[Extrait du texte]
▼▼▼

Quelle est l’histoire de la friche qui abrite Les Jardiniers ?
Adrien Van Melle-Nehama : Ce bâtiment industriel est une ancienne usine d’armement construite dans les années 1900 par le groupe Ratier pour y fabriquer des hélices. Après la Seconde Guerre mondiale, il a été récupéré par la Ville de Montrouge pour stocker le matériel des jardiniers municipaux et leurs plantes, le site étant baigné par la lumière grâce à son architecture type Eiffel et ses grandes baies vitrées. D’où le nom, Les Jardiniers. Juste avant la crise sanitaire, la mairie avait lancé un appel à projets pour redynamiser. C’est L’Atelier des jardiniers qui l’avait emporté mais nous avons finalement repris le projet il y a un peu plus d’un an en y ajoutant une touche « art contemporain ». Car c’est de là que je viens ,de même que certains cofondateurs comme l’artiste Fabrice Hyber qui, depuis une trentaine d’années, traite de l’écologie et du vivant à travers ses oeuvres.
Quel est le rôle de Fabrice Hyber dans cette aventure ?
C’est lui qui nous inspire. Le lieu s’est construit autour de son travail. Il est arrivé assez vite dans l’équipe. On discute beaucoup avec lui mais, avec ses expos dans le monde entier, il ne peut pas être dans l’opérationnel, contrairement à Christophe Vix-Gras (fondateur des Rosa Bonheur, Ndlr), Henri Van Melle et moi-même.
Que va-t-on pouvoir faire aux Jardiniers ?

▲▲▲

[Consigne écrite 1]
Pouvez-vous mettre à jour l’entretien sur Les Jardiniers, du passage qui commence par "Quel est le" jusqu’après "Melle et moi-même.", en remplaçant "expos" par "expositions" ?
[Consigne écrite 2]
Pourriez-vous poursuivre l’entretien sur Les Jardiniers à partir de la dernière question posée ?

[Données de pointage sur captures d’écran et documents]

▼▼▼

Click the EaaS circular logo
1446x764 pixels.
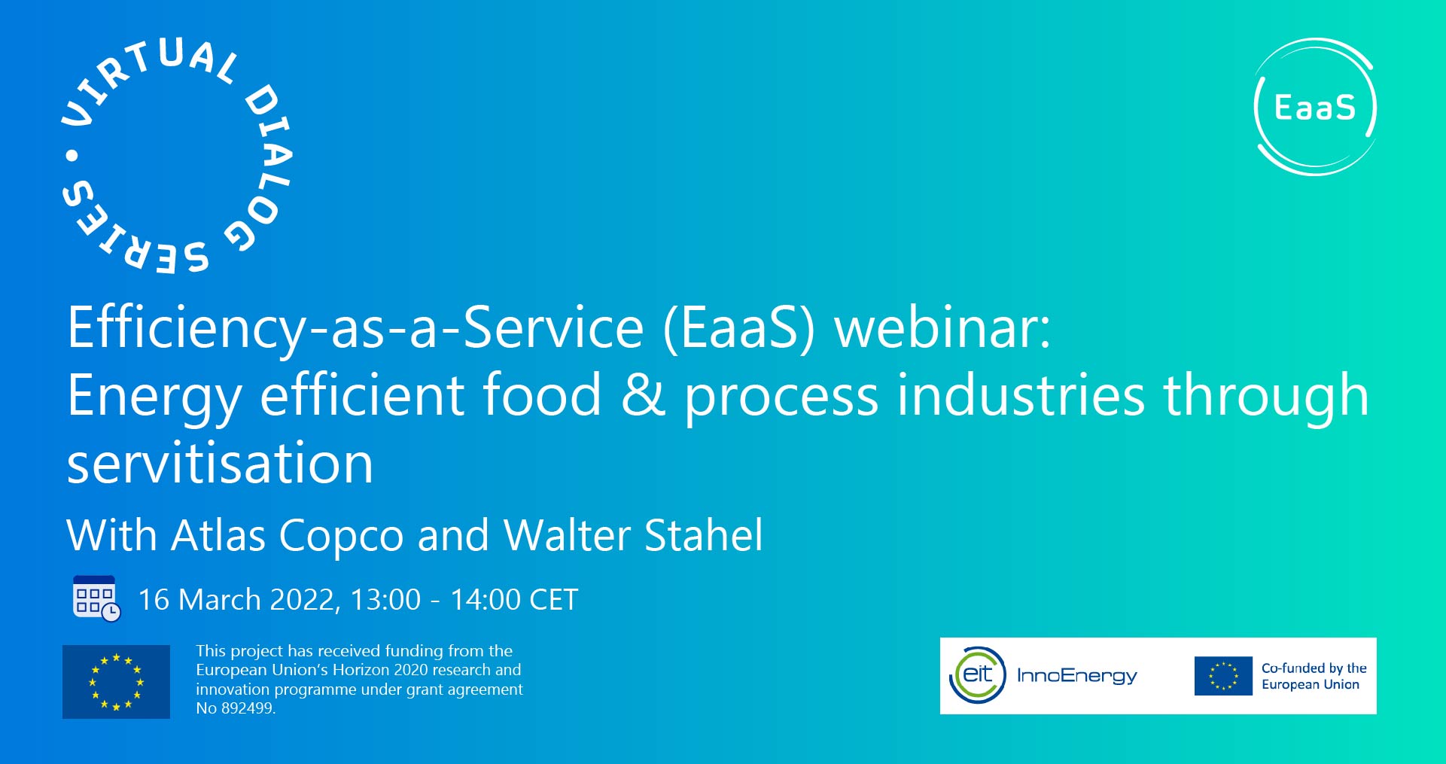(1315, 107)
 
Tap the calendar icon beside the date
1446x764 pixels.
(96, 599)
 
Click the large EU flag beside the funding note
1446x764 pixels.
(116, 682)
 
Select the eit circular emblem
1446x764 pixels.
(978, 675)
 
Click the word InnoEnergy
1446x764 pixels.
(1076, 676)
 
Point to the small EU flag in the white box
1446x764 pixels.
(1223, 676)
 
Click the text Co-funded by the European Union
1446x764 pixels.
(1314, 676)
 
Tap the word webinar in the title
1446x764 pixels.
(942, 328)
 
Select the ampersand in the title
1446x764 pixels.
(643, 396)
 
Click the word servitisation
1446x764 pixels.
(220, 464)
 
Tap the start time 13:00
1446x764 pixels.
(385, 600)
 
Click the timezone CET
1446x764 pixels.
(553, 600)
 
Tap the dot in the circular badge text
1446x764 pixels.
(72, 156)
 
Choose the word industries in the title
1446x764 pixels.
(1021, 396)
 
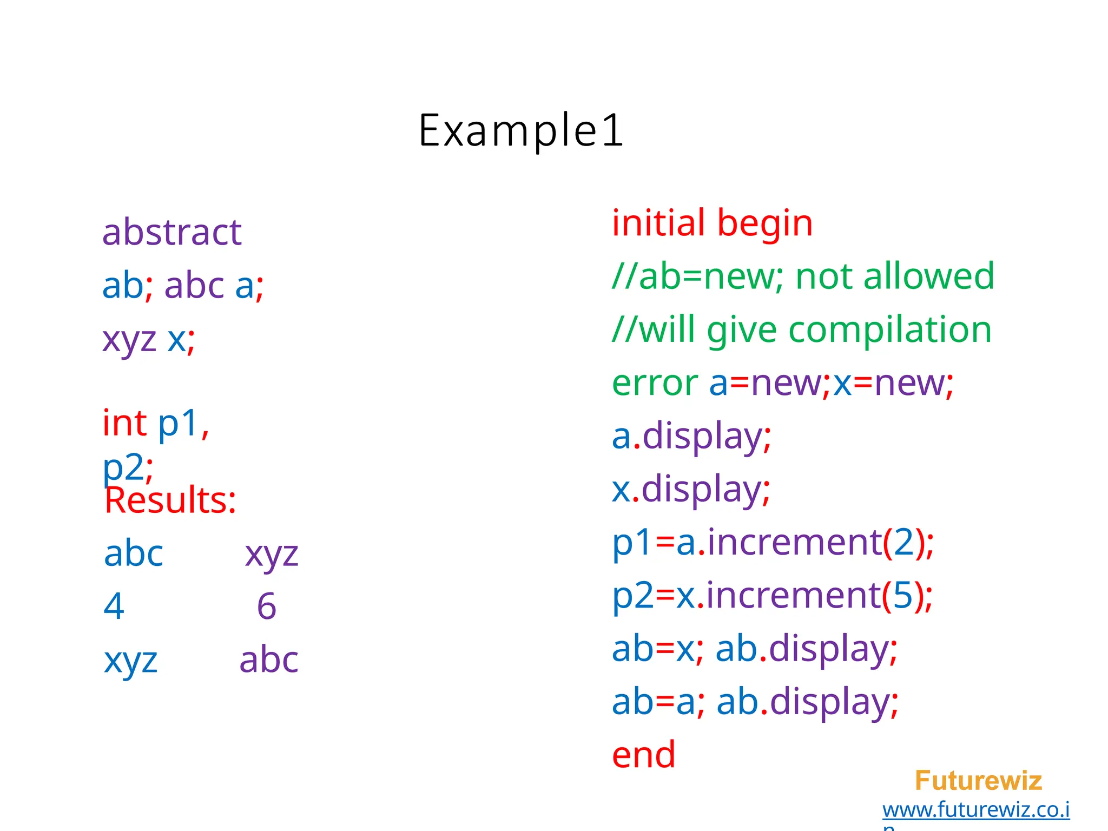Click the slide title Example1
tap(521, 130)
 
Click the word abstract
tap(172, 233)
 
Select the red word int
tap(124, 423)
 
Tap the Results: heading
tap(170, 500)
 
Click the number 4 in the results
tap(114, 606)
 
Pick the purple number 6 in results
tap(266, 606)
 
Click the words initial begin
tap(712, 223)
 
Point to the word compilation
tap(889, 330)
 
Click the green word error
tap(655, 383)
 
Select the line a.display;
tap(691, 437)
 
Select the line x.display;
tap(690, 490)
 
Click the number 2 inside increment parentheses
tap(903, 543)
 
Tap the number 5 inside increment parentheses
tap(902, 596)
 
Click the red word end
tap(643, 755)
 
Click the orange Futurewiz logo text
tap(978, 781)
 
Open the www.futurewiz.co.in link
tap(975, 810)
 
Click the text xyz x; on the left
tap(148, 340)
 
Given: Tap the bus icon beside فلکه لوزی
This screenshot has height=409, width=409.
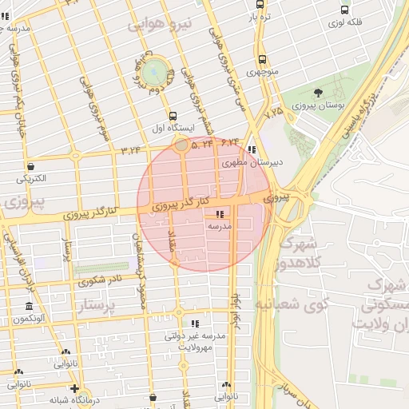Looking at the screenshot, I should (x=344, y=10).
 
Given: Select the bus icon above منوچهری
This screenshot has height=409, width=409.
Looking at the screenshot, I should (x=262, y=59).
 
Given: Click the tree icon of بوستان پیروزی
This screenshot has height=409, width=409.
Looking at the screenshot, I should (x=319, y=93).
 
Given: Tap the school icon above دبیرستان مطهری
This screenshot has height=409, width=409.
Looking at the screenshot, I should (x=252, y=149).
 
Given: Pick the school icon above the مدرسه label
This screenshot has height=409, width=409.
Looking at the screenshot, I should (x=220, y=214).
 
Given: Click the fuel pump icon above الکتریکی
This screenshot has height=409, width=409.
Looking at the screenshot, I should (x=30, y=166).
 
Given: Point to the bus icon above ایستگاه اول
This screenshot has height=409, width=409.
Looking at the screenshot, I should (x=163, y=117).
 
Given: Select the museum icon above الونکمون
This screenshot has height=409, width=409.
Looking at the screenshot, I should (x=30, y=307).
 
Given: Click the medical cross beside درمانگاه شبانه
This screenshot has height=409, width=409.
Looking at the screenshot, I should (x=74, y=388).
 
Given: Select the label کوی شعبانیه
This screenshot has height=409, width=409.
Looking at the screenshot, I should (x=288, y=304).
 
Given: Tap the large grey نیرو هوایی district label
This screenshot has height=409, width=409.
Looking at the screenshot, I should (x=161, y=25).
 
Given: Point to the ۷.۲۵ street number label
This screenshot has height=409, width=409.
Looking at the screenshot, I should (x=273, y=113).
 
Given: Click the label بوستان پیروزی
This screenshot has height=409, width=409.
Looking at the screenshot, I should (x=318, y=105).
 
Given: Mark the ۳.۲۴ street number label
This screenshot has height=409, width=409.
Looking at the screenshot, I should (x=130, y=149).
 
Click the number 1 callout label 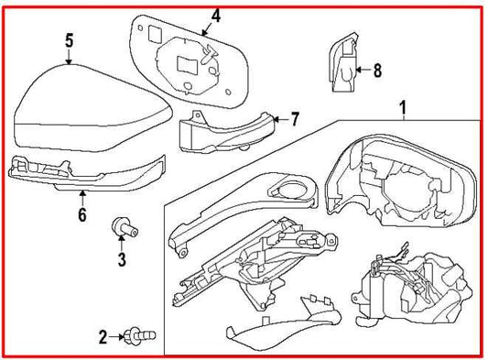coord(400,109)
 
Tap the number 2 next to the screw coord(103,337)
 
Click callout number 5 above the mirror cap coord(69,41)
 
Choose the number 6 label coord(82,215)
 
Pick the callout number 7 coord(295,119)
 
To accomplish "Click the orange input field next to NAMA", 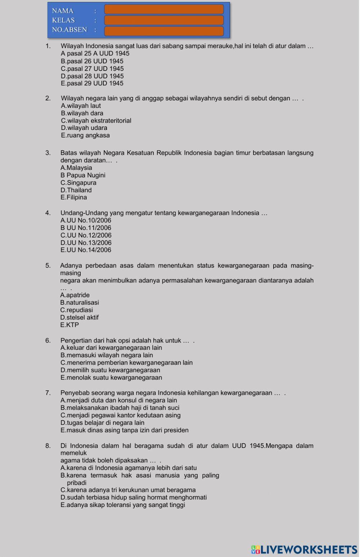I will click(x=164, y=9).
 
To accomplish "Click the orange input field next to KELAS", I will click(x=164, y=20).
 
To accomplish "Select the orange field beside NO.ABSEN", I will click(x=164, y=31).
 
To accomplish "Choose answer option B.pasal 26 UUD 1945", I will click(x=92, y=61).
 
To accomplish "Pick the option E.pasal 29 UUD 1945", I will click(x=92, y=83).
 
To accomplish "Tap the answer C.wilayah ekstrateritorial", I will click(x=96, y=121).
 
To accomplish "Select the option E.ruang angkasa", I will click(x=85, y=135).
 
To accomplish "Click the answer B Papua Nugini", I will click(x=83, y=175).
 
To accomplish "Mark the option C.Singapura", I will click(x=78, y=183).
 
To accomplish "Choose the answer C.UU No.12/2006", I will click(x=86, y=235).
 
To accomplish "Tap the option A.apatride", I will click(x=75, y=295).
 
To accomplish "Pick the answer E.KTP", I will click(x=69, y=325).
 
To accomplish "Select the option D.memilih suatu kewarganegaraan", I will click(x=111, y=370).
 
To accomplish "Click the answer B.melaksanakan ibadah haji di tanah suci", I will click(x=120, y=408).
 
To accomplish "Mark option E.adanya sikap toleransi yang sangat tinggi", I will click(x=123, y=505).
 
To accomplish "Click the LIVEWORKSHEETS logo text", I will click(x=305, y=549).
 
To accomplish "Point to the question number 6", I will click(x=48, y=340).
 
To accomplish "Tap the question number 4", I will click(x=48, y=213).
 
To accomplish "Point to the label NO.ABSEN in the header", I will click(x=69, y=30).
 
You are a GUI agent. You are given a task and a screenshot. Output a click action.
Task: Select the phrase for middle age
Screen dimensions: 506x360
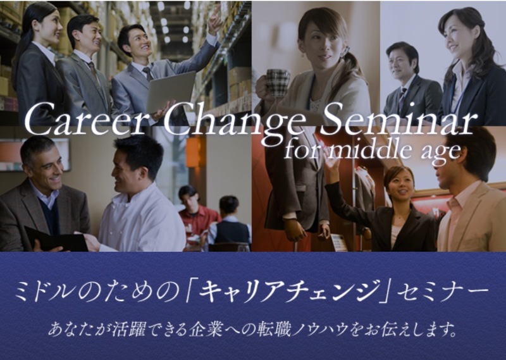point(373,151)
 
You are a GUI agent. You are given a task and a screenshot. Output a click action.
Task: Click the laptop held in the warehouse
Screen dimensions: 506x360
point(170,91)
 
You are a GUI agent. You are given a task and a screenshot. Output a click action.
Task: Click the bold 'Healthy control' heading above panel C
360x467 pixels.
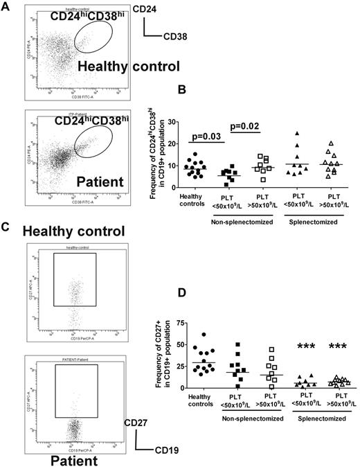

▲▲▲

[Bonne réponse 1]
Quel est le rôle de Fabrice Hyber dans cette aventure ?
C’est lui qui nous inspire. Le lieu s’est construit autour de son travail. Il est arrivé assez vite dans l’équipe. On discute beaucoup avec lui mais, avec ses expositions dans le monde entier, il ne peut pas être dans l’opérationnel, contrairement à Christophe Vix-Gras (fondateur des Rosa Bonheur, Ndlr), Henri Van Melle et moi-même.

[Bonne réponse 2]
Sur 600 m2 de bâti, 350 m2 sont dévolus à la programmation artistique. Chaque année seront organisés quatre temps forts autour de l’art contemporain, parallèlement à de plus petits événements. En collaboration avec la Ville, nous y exposerons une partie du Salon de Montrouge. En plus de cela, nous avons prévu d’accueillir des salons, des conférences, des tables rondes et des projections de films. La Cantine, le restaurant bar, occupera la seconde partie du site. Nous y proposerons des produits locaux, de saison et bios, dans la mesure du possible. Nous avons voulu penser à une cuisine simple mais engagée car nous voulons, à travers les expos et l’offre culinaire, sensibiliser à l’écologie. D’ailleurs, ce sera le thème de notre exposition inaugurale.
Faire d’une ancienne friche industrielle un lieu hybride, dévolu à l’art et à la gastronomie, est-ce une manière de décloisonner l’art contemporain ?
Oui. Nous ne voyons pas ce site comme un restaurant qui proposerait des expositions mais un lieu d’art où l’on peut trouver de la vie. J’espère qu’on y verra un public varié qui ne se limite pas aux amoureux d’art contemporain. D’abord parce que l’on espère faire venir un public plus local. C’est un pari car l’immense majorité des lieux qui exposent des œuvres artistiques sont publics ou subventionnés. Pour l’instant, nous comptons beaucoup sur la partie restauration pour pouvoir subsister et diversifier le public. Pour cela, il faut tenter d’être plus didactiques, plus ouverts. Par exemple, tous les dimanches, une médiatrice proposera des visites de l’exposition en cours ; il y aura aussi régulièrement des ateliers pour enfants. Le premier dimanche de chaque mois, nous organiserons des « goûters électro », de quoi se détendre sans rentrer à trois heures du matin ! Mais nous avons aussi prévu quelques soirées festives, à commencer par ce samedi, jour de l’ouverture, avec des DJ sets jusqu’à une heure du matin !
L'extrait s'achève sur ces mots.